The production of commercial caramel

Caramel as a colouring agent for food, confectionery and liquor is extensively made of glucose rather than sucrose because of its lower cost. If invert sugar, dextrose or glucose is heated alone, a material is formed that is used for flavouring purposes; but if heated in the presence of certain catalysts, the coloration is greatly heightened, and the darker brown products formed can be used to colour many foodstuffs and beverages.

Uniform and controlled heating with uniform agitation is necessary to carry the caramellization to the point where all the sugar has been destroyed without liberating the carbon.

THE GLUCOSE INDUSTRY

According to Whistler and Paschell, Abu Mansur, an Arabian teacher and pharmacologist, about 975 A.D. described the conversion of starch with saliva into an artificial honey. In 1811 Kirchoff discovered that sugar could be produced by the acid hydrolysis of starch. Glucose, or dextrose sugar, is found in nature in sweet fruits such as grapes and in honey. It is less sweet than sucrose (cane or beet sugar) and also less soluble in water; however, when used in combination with sucrose, the resulting sweetness is often greater than expected.

The commercial manufacture of glucose sugars from starch began during the Napoleonic Wars with England, when suppliers of sucrose sugar were cut off from France by sea blockade. Rapid progress was made in its production in the United States about the middle of the nineteenth century.

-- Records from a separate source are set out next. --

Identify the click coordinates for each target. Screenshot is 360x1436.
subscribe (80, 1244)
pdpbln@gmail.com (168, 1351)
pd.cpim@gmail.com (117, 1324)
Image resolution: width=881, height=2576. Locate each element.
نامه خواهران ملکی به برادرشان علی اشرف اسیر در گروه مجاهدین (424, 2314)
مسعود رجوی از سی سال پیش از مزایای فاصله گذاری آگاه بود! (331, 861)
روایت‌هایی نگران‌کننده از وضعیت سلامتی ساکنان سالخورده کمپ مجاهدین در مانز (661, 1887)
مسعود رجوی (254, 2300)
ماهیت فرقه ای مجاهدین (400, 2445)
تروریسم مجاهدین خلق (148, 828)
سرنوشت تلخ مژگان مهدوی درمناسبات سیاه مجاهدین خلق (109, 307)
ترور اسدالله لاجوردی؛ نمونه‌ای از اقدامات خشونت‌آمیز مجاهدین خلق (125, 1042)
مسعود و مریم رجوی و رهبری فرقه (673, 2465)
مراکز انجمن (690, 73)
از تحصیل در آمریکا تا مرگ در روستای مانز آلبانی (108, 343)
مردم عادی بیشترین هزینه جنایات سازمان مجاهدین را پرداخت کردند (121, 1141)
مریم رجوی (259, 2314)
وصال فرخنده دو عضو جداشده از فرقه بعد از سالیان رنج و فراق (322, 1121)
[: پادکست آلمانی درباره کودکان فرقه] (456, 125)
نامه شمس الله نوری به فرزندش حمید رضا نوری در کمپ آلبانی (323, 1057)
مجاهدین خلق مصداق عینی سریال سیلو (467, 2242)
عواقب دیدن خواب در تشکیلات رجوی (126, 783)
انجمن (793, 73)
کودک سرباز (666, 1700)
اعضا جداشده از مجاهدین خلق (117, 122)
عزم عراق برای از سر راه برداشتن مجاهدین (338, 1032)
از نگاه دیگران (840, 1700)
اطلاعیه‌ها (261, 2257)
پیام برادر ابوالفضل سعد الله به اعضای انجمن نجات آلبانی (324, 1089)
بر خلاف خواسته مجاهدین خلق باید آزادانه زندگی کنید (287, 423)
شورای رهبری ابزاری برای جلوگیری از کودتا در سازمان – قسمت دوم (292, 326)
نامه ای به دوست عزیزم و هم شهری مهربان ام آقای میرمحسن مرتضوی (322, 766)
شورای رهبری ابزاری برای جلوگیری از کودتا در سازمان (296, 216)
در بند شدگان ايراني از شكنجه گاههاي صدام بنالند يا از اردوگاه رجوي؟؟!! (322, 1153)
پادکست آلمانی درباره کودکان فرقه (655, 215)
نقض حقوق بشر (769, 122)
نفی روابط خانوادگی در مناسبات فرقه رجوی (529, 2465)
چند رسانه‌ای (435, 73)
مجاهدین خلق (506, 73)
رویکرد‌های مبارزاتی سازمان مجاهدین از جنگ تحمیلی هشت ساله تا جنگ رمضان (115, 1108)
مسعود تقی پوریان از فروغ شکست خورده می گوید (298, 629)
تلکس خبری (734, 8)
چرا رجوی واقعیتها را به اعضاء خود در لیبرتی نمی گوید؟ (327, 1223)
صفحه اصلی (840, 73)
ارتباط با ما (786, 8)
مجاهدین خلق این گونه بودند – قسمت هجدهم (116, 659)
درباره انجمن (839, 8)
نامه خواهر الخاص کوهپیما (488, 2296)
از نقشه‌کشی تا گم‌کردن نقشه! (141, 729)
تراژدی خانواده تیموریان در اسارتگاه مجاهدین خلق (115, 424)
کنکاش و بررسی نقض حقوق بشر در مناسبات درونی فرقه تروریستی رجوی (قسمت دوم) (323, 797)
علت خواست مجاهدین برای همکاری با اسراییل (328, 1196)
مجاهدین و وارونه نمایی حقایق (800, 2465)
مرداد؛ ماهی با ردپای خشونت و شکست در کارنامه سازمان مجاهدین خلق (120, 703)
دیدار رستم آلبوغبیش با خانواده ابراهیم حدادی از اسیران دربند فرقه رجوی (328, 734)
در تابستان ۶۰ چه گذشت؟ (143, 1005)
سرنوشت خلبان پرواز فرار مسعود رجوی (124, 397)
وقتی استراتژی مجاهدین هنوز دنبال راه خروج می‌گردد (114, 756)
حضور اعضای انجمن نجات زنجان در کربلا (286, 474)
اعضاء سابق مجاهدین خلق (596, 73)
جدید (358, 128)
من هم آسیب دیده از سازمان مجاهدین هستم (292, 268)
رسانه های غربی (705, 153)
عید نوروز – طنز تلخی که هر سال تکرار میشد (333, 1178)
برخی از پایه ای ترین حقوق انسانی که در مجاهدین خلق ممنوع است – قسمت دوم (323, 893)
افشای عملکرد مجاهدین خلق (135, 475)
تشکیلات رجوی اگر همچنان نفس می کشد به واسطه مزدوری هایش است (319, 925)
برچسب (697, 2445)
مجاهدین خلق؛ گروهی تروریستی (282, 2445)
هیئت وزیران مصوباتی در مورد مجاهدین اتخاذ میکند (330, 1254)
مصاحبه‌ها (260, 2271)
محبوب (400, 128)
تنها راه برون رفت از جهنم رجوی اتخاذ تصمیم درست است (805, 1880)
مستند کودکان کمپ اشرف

NUTRITIONAL VALUE OF COMPOSITE FLOURS

The nutritional value of bakery products made from composite flours was assessed in 1965 by the Central Institute for Nutrition and Food Research, (Utrecht, Zeist), where the nutritional value of cassava/soya bread and cassava/groundnut bread was compared with the protein quality of common wheat bread. It was concluded that the protein quality of both breads was higher than that of common wheat bread. The cassava/soya bread topped the other two breads in protein quality, while the cassava/groundnut bread was slightly superior to common wheat bread.

In 1969 at the Queen Elizabeth College, London, breads produced at the British Arkady Co. Ltd. were assessed. They were made from various composite flour mixtures consisting of wheat flour, cassava starch, soya flour, millet and sorghum flour and fish-protein concentrate in various proportions with mechanical leavening. Results indicated that the protein value of the original bread had not been impaired by supplementation, but showed improvement.

Prospects for commercial production and widespread consumption of bread made of composite flours in different countries will depend upon local acceptance (taste and characteristics of the bread) and the price at which the bread will be available to the public.

Food habits are primarily based on socioeconomic and other conditions rather than on scientific considerations. Changes in established habits can take place gradually through public education and the spread of knowledge.